TASK PROMPT
After locating the line that contains "Image resolution: width=800", quote it and all lines after it through the end of the entries, and nothing more. Pictures stay out.

RECORD EXCERPTS
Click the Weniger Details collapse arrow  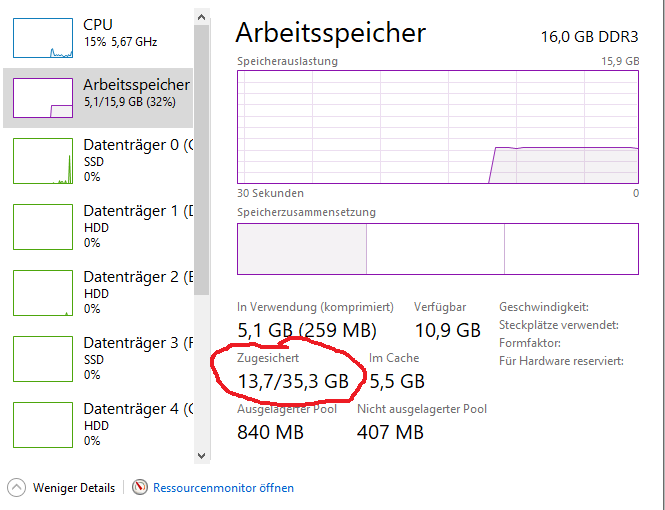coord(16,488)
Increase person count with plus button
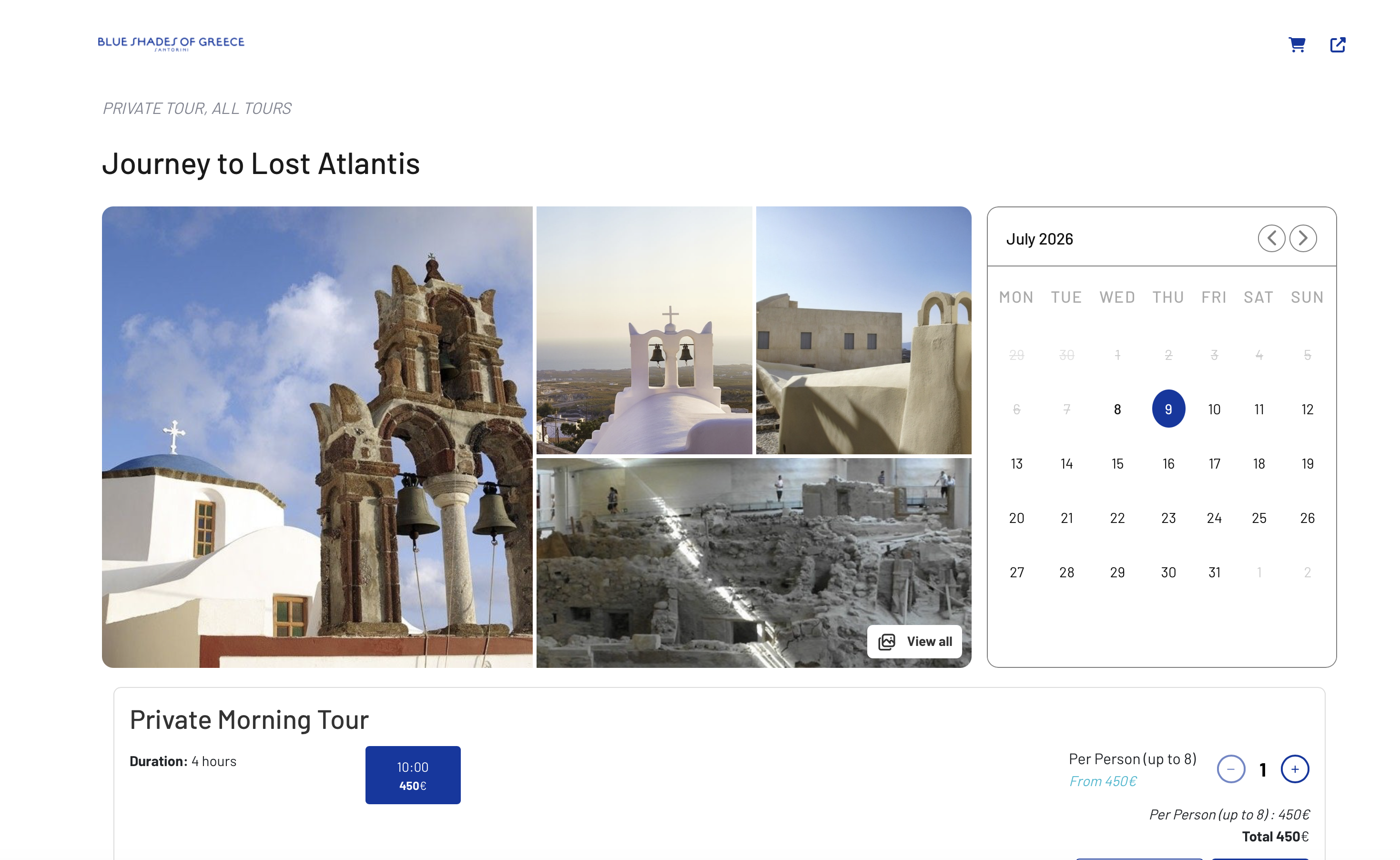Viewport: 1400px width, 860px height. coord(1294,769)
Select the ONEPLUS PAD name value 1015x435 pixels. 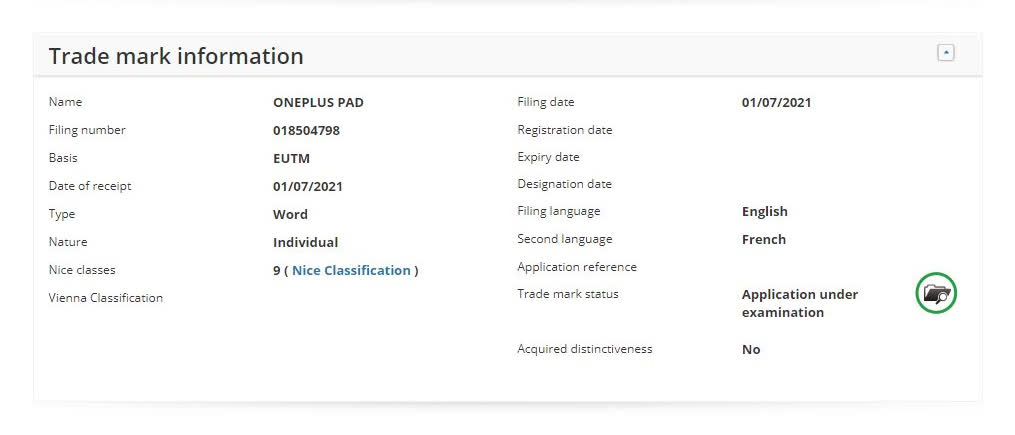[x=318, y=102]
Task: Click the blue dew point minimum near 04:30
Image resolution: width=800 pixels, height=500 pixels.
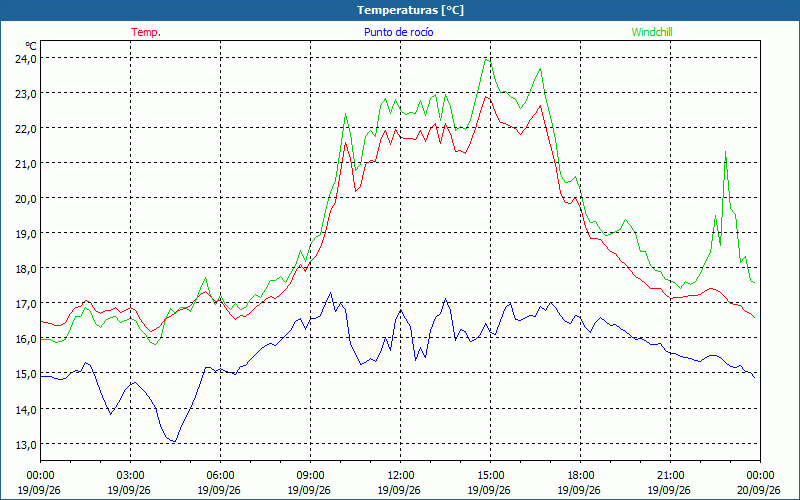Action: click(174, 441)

PROBLEM SOLUTION
Image resolution: width=800 pixels, height=500 pixels.
Action: click(174, 441)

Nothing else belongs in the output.